Daniel C. Littlefield

Abstract

This thesis triangulates ritual, memory, and Atlantic studies to argue that the popular custom of 'jumping the broom' has received minimal attention in the historiography of slavery, rural Europe, and the rural South. In using ritual theory, this thesis demonstrates that the function of the broomstick ceremony served as both a narrative of dominance and resistance, and by delving deeply into the worldviews of the populations that used it we can ascertain their methods of creative expression that subverted elite dominance. In a similar vein, elites deployed ritualization to distinguish their own status from populations who used this form of marriage. The use of memory reveals how cultures change and adapt to generational gaps. This thesis argues that detachment from the past causes recreation of rituals and ceremonies that hold meaning for reconnecting to the past, but these rituals are at times resurrected with dubious meanings intended to meet a certain need within the community. The Atlantic paradigm places the broomstick into a transnational lens, comparing the experiences of the African Americans, Celts, Gypsies and Anglo-Saxons that used it, and how all groups involved hold a shared cultural expression centralized around broomstick ceremonies that has not been articulated in past historiography.
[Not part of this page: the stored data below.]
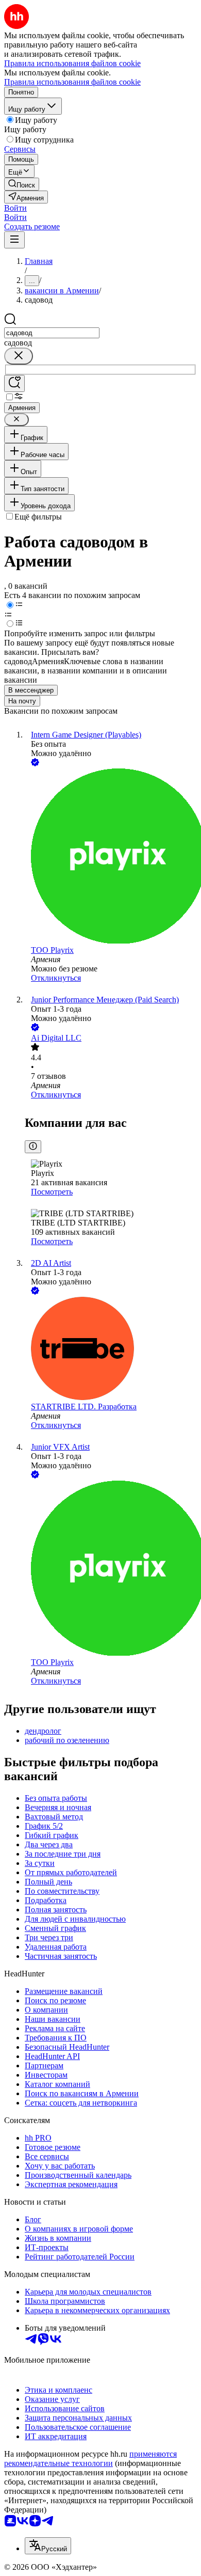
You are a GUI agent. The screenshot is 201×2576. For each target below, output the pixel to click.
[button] (15, 207)
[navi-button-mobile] (14, 239)
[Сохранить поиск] (14, 383)
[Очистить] (18, 356)
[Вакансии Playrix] (111, 857)
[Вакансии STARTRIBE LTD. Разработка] (111, 1349)
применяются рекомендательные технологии (90, 2458)
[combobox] (51, 332)
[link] (21, 184)
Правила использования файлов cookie (72, 81)
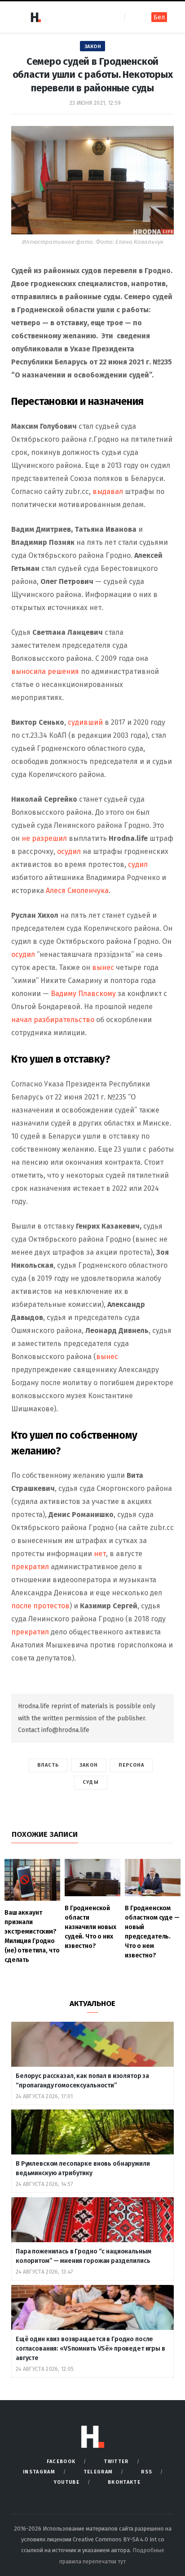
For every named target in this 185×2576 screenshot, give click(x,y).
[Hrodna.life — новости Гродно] (35, 17)
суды (90, 1782)
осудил (69, 851)
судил (138, 864)
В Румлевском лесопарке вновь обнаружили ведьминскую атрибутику (83, 2168)
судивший (85, 722)
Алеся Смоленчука (77, 890)
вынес (103, 967)
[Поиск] (132, 16)
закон (88, 1765)
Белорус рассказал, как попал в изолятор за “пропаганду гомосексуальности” (82, 2080)
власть (48, 1765)
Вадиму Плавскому (83, 993)
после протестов (40, 1606)
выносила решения (45, 671)
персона (132, 1765)
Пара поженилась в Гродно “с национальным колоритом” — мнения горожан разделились (83, 2256)
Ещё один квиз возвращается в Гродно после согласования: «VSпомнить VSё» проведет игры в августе (90, 2348)
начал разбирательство (52, 1019)
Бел (159, 17)
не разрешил (44, 838)
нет (100, 1553)
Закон (92, 46)
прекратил (30, 1566)
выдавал (107, 491)
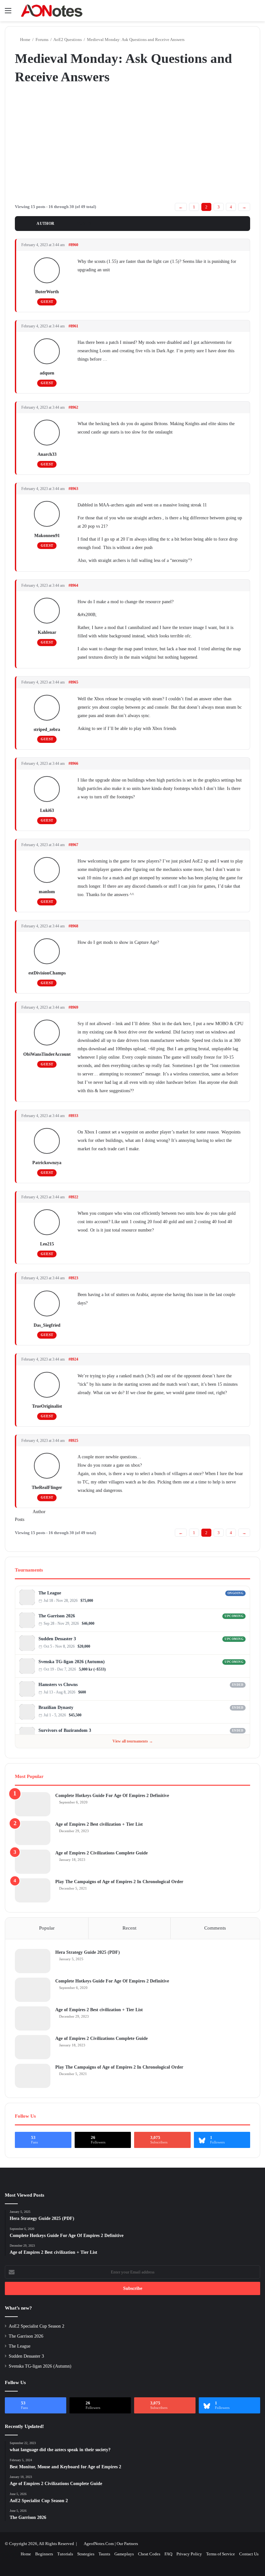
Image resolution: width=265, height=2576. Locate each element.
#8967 (73, 845)
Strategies (85, 2553)
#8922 (73, 1197)
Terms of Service (220, 2553)
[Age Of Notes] (51, 11)
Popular (47, 1928)
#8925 (73, 1440)
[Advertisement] (132, 143)
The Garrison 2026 (56, 1615)
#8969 (73, 1007)
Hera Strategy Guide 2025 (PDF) (87, 1952)
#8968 (73, 926)
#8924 (73, 1359)
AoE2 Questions (67, 39)
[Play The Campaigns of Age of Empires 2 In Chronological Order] (32, 1890)
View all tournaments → (132, 1741)
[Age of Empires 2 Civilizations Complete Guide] (32, 1862)
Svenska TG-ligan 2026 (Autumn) (71, 1661)
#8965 (73, 682)
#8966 (73, 763)
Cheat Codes (149, 2553)
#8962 (73, 407)
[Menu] (8, 13)
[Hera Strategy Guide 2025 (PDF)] (32, 1961)
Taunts (104, 2553)
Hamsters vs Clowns (58, 1684)
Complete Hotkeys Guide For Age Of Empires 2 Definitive (112, 1795)
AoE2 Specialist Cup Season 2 (36, 2326)
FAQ (168, 2553)
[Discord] (237, 1601)
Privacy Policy (189, 2553)
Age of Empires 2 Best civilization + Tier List (99, 1824)
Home (24, 39)
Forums (42, 39)
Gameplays (124, 2553)
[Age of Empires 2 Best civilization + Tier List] (32, 1833)
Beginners (44, 2553)
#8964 (73, 585)
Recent (129, 1928)
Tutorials (65, 2553)
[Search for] (257, 13)
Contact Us (249, 2553)
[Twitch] (243, 1601)
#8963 (73, 488)
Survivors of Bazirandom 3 (64, 1730)
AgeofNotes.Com (99, 2543)
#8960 (73, 245)
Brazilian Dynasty (55, 1707)
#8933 (73, 1115)
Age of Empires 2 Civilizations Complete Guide (101, 1853)
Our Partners (127, 2543)
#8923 (73, 1278)
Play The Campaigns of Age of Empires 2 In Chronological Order (119, 1881)
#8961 (73, 326)
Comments (215, 1928)
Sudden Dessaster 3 (57, 1638)
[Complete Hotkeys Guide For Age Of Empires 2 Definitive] (32, 1804)
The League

This thesis seeks to separate the history of the broomstick marriage from memory by tracking its use from the eighteenth century United Kingdom to modern African American culture. The broomstick wedding has recently been appropriated by various groups seeking Afrocentric, Pan-African, or Pan-Celtic associations. Using novels, newspapers, contemporary images, journals, narratives, oral histories, travel accounts, and folklore this thesis disrupts the popular tendency to "claim" the ritual as a one-dimensional practice reserved for a single group of practitioners. Using quantitative data and a diverse source base, this study analyzes the ritual's diversity in performance and its change over time. Assessing the broomstick wedding as an important entity unto itself reveals the importance of looking deeper into understudied dimensions of the Atlantic World to more fully ascertain cultural transmissions and exchanges among groups that, while dissimilar, hold important similarities in their historical experiences.